**CONSIGNE**
Pourriez-vous continuer le texte « La fourmi et l’éléphant », sur la coopération de Cuba avec d’autres peuples, à partir de sa dernière phrase ?

**TEXTE DE LA PAGE**
La fourmi et l’éléphant
Après la Table ronde télévisée du 12 juin qui a porté sur la nouvelle édition d’un ouvrage publié en Bolivie voilà quinze ans et préfacé maintenant par moi, et au cours de laquelle on a lu l’introduction rédigée postérieurement par le président Evo Morales et un message de la prestigieuse écrivaine argentine Stella Calloni, qui seront tous deux inclus dans une prochaine édition, on a peur de lasser la patience du lecteur en revenant sur ce thème.
J’ai choisi avec soin les données que j’ai introduites dans mon prologue.
Dans les premières années de la Révolution, on a vu se développer un puissant esprit internationaliste dont les racines remontaient au fort contingent de Cubains qui participa à la lutte antifasciste du peuple espagnol et aux meilleures traditions du mouvement ouvrier mondial.
Nous n’avons pas coutume de divulguer notre coopération avec d’autres peuples, bien qu’on ne puisse empêcher la presse d’en parler parfois. Cette coopération s’ancre dans des sentiments profonds qui n’ont rien à voir avec le goût de la publicité.
Certains se demandent comme un petit pays sans grandes ressources peut réaliser une tâche d’une telle ampleur dans des domaines aussi décisifs que l’éducation et la santé sans lesquels la société actuelle est inconcevable.

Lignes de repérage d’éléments
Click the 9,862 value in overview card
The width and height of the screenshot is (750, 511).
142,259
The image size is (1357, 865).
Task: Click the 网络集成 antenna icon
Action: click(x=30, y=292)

**RÉPONSE**
L’être humain a créé les biens et les services indispensables dès le moment où il a vécu en société, et celle-ci s’est développée depuis les formes les plus élémentaires jusqu’aux plus avancées au long de plusieurs milliers d’années.
L’exploitation de l’homme par l’homme – nous le savons tous ou du moins nous devrions tous le savoir – a été la compagne inséparable de cette évolution.
Les clivages dans la façon de saisir cette réalité ont toujours dépendu de la place que chacun occupe dans la société. Cette exploitation paraissait quelque chose de si naturel que l’immense majorité des gens n’en prit jamais conscience.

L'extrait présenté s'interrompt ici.